# Training a wake word detection pipeline from scratch

Wake word detection is a technology used in voice recognition systems, such as virtual assistants and smart speakers, to trigger the system to start listening when a specific word or phrase is spoken.

In this tutorial, you will learn how to train and evaluate a wake word pipeline from scratch.

## Work with predefined wake words
In this configuration, audios containing **wake words have been previously collected**.

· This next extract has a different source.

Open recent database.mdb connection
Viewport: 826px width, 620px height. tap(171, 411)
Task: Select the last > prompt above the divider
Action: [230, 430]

In particular, we will a dataset containing two set of audios:
* positive samples represented by audio samples of the word/phrases: "alexa"
* negative samples consisting of **audio where the wakeword/phrase is not present**

### Data preparation
1. We download a repository containing audio samples of the wakeword
2. We download a sample from the [AMI corpus](https://groups.inf.ed.ac.uk/ami/corpus/) that will be used as *source* of negative sample

In [1]:
!git clone https://github.com/Picovoice/wake-word-benchmark.git &> /dev/null
!wget https://groups.inf.ed.ac.uk/ami/AMICorpusMirror/amicorpus/TS3003a/audio/TS3003a.Mix-Headset.wav &> /dev/null

^C


In [2]:
import os
import torch
import random
import torch.nn as nn
import torch.nn.functional as F
import matplotlib.pyplot as plt
import lightning.pytorch as pl

import torchaudio as ta
import torchaudio.transforms as T

from torchvision.models import resnet18
from torch.utils.data import Dataset, DataLoader
from IPython.display import Audio

RuntimeError: operator torchvision::nms does not exist

In [3]:
def plot_waveform(waveform, sr, title="Waveform", ax=None):
    waveform = waveform.numpy()

    num_channels, num_frames = waveform.shape
    time_axis = torch.arange(0, num_frames) / sr

    if ax is None:
        _, ax = plt.subplots(num_channels, 1)
    ax.plot(time_axis, waveform[0], linewidth=1)
    ax.grid(True)
    ax.set_xlim([0, time_axis[-1]])
    ax.set_title(title)

def plot_mfcc(fbank, title=None):
    fig, axs = plt.subplots(1, 1)
    axs.set_title(title or "MFCC")
    axs.imshow(fbank, aspect="auto")
    axs.set_ylabel("mfcc bin")
    axs.set_xlabel("time frame")

### Pytorch dataset handling
1.   We define our dataset for loading and processing 3-seconds audio samples
2.   We implement the training dataloader



In [4]:
def is_valid_file(filename, extensions=[".wav", ".flac"]):
  """Checks if a file is an allowed extension.

  Args:
      filename (string): path to a file
      extensions (tuple of strings): extensions to consider (lowercase)

  Returns:
      bool: True if the filename ends with one of given extensions
  """
  return filename.lower().endswith(extensions if isinstance(extensions, str) \
                                   else tuple(extensions))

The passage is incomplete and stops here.